In the years following World War II, Ruth Asawa’s father, who had lived in America for forty years, was arrested and sent to a Japanese-American internment camp. Ruth, her mother, and her five siblings were ordered to an internment camp in Arkansas, but before that they were sent to live in horse stalls at a California horse race track. They lost nearly all of their belongings and lived in conditions that were crowded and reeked of manure. Living alongside the Asawas were animators from Walt Disney Studios. During her time there, they taught Asawa how to draw. She continued to practice drawing and painting throughout her incarceration, and after her release went on to study art at the accredited Black Mountain College, where she learned basket weaving and began to experiment with abstract, crocheted, wire sculptures.

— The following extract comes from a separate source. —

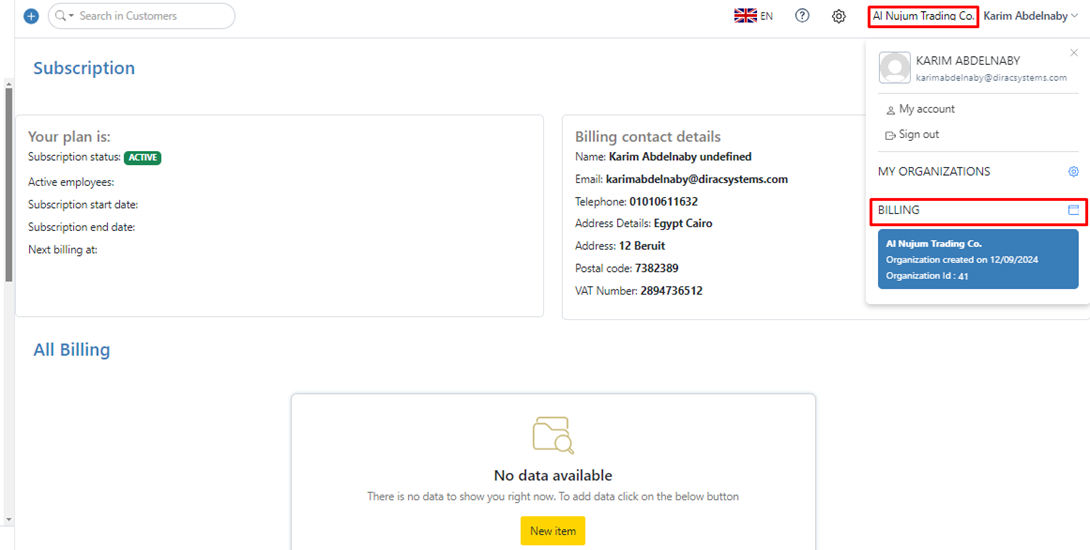
Task: Expand the Karim Abdelnaby user menu
Action: click(1030, 16)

Years later, Asawa said about her struggles: “Sometimes good comes through adversity. I would not be who I am today had it not been for the Internment, and I like who I am.”

[Retrieved from artltdmag.com]
[Retrieved from toa.st]

Your Turn

Isolation can offer time to think, reflect, and reimagine, which is why creative works often emerge, sometimes unexpectedly, from solitude. With the excess free time many of us are granted due to this pandemic, you may be feeling more inspired than ever to create–to write, draw, cook, write music, build something–but think “I’m not good at this,” or, “I don’t have the right materials.”

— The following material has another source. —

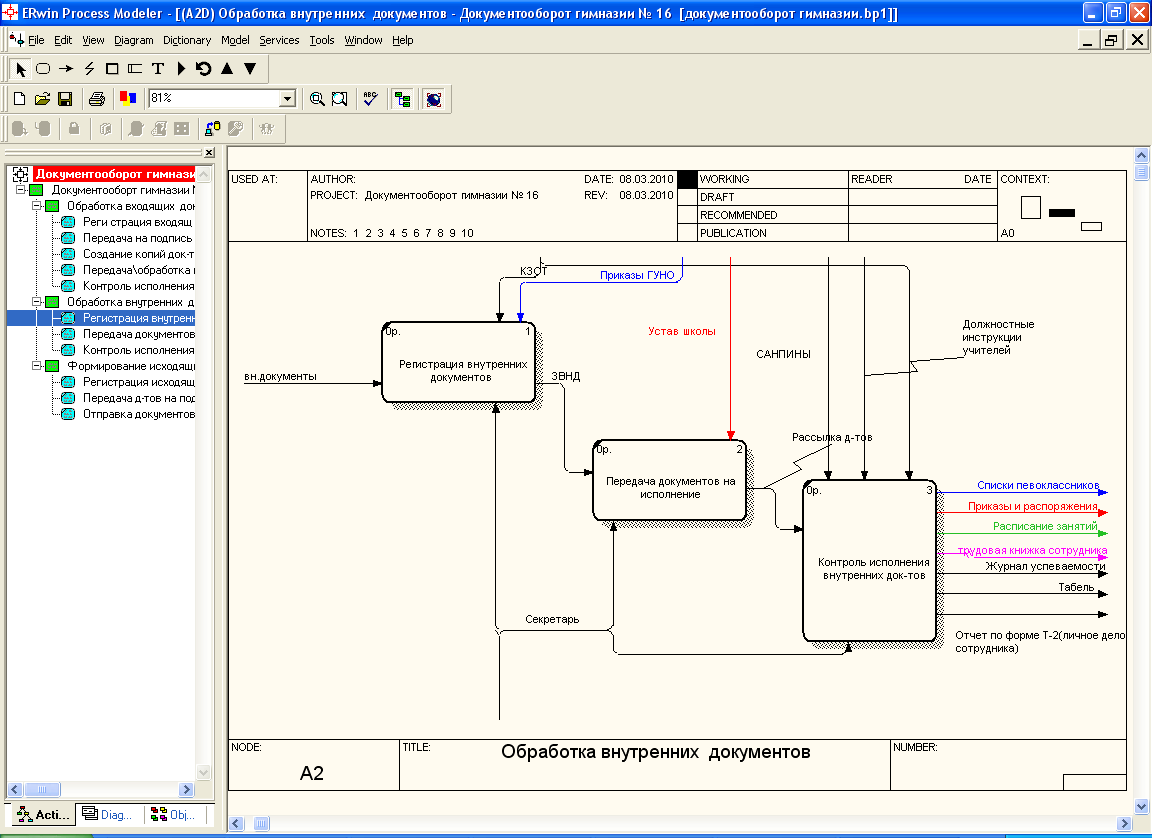
Task: Open the 81% zoom dropdown
Action: [288, 99]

I like to think of Bruce Nauman’s 2001 installation Mapping The Studio II with color shift, flip, flop & flip/flop (Fat Chance John Cage). Struggling to come up with ideas in his studio one day, Nauman decided to focus on what he had to work with. What he had was mice living in his studio walls, a cat who liked to chase mice, and a video camera. Every night for several months he set up his camera in his studio, and using an infrared lens he captured the movements of his cat, the mice, and an occasional moth in the darkness. What began as a mundane set of events was transformed into an artwork about the relationship between humor and violence, predator and prey, action and stillness.

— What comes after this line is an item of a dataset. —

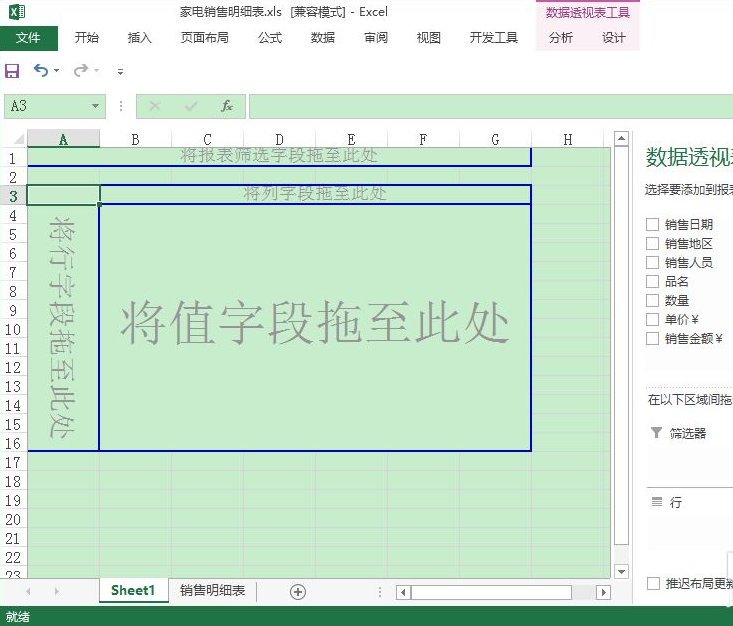Click the Undo arrow icon
Screen dimensions: 733x626
[x=40, y=71]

[Retrieved from tate.org.uk]

Remember, to make art you don’t have to be a skilled, classically-trained painter. You don’t even need to paint, or draw, or sculpt with clay. You can tear up old clothes and weave a dreamcatcher. Call as many people as you know, have them name an ingredient, then try and make a delicious meal that incorporates every ingredient. Invent a sound you’ve never heard before, then create an accompanying performance. Stack books so that their spines tell a story, like artist Nina Katchadourian does. Arrange the contents of your medicine cabinet or your spice rack in a new, unexpected environment so that the objects take on a completely different meaning. Share your words of wisdom in the form of a colorful flyer and then hang them up around your city. Experiment with controlling the way light flows in through your living room windows.

Look at what you do have and use it. You could create something really cool.